Town in Vernon County, Wisconsin

Webster is a town in Vernon County, Wisconsin, United States. The population was 821 at the 2020 census. The unincorporated community of Avalanche is located in the town. The unincorporated community of Bloomingdale is also located partially within the town.

==History==
The town was founded on April 7, 1856, and named after American statesman Daniel Webster.

==Geography==
According to the United States Census Bureau, the town has a total area of 35.4 square miles (91.7 km^{2}), of which 35.4 square miles (91.7 km^{2}) is land and 0.03% is water.

==Demographics==
As of the census of 2000, there were 676 people, 217 households, and 177 families residing in the town. The population density was 19.1 people per square mile (7.4/km^{2}). There were 293 housing units at an average density of 8.3 per square mile (3.2/km^{2}). The racial makeup of the town was 99.56% White, 0.30% African American, and 0.15% from two or more races. Hispanic or Latino of any race were 0.15% of the population.

There were 217 households, out of which 45.6% had children under the age of 18 living with them, 68.7% were married couples living together, 7.8% had a female householder with no husband present, and 18.4% were non-families. 15.7% of all households were made up of individuals, and 6.9% had someone living alone who was 65 years of age or older. The average household size was 3.12 and the average family size was 3.42.

Exercise aim:
Decide whether each statement agrees with the text about Webster, Wisconsin: (a) the town was named after Daniel Webster, (b) the town had 676 residents at the 2020 census, (c) the average household size in 2000 was 3.42. Answer yes or no for each, quoting the deciding words of the text.

Excerpted data:
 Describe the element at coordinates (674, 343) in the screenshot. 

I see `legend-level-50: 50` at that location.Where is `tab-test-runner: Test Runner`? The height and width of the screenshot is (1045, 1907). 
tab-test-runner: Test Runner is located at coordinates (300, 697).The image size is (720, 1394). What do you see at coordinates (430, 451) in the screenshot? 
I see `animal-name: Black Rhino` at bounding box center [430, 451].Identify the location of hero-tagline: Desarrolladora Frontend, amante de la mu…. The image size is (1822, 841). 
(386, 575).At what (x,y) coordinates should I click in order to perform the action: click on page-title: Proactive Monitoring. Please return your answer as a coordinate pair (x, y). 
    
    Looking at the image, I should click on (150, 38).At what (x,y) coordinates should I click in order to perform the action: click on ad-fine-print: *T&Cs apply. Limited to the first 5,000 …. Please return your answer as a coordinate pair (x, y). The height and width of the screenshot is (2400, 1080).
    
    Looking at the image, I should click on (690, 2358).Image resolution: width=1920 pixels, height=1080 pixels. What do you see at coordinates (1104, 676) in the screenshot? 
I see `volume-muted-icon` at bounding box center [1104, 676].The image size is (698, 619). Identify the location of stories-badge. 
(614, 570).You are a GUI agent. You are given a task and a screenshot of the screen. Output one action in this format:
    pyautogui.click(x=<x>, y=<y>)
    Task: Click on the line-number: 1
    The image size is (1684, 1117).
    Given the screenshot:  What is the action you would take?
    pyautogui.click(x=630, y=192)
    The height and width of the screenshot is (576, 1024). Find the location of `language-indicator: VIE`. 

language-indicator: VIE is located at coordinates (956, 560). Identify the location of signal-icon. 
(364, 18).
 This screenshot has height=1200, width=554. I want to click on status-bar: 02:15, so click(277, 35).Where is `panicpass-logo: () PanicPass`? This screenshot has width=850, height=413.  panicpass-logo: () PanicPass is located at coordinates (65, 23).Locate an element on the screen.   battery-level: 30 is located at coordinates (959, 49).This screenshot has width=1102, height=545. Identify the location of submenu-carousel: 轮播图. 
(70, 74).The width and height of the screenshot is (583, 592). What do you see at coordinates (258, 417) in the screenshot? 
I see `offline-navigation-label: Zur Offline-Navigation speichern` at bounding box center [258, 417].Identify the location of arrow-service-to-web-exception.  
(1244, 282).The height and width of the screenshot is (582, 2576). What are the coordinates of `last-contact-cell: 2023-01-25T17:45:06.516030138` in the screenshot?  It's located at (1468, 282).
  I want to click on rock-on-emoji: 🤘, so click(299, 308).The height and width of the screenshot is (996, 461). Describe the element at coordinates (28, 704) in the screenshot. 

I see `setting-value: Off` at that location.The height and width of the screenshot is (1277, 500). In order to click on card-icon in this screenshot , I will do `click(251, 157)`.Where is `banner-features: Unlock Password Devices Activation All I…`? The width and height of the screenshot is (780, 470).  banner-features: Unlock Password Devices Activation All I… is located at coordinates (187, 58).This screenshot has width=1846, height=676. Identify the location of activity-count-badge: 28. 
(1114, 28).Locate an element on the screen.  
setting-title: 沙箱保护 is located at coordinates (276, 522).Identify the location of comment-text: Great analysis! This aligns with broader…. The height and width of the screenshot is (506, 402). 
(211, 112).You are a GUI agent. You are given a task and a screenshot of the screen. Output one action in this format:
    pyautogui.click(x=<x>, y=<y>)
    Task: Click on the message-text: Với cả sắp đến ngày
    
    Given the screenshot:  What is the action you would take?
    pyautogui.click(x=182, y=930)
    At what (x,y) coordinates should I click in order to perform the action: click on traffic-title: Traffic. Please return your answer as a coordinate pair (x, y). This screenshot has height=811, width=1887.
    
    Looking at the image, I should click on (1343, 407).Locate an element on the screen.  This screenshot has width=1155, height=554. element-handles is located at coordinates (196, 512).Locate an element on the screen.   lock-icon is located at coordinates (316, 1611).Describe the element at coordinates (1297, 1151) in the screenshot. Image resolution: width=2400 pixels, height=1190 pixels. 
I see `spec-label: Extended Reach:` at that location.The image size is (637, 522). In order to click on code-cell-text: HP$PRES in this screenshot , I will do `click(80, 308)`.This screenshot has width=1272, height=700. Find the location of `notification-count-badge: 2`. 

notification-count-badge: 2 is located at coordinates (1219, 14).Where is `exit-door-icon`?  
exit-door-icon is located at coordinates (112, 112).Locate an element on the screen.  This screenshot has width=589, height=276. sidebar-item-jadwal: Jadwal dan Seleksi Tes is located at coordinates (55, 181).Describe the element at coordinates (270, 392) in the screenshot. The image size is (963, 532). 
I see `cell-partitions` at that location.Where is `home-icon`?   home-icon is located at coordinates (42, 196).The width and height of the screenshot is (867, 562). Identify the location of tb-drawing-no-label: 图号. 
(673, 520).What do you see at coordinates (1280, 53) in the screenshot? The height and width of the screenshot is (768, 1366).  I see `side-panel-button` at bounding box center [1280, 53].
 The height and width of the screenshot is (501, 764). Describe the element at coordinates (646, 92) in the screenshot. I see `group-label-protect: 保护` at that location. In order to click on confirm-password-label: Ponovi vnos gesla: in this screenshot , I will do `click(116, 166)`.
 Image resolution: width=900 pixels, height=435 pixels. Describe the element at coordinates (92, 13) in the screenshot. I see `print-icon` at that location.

Answer for the task:
(a) Yes: "named after American statesman Daniel Webster."
(b) No: "The population was 821 at the 2020 census."
(c) No: "The average household size was 3.12"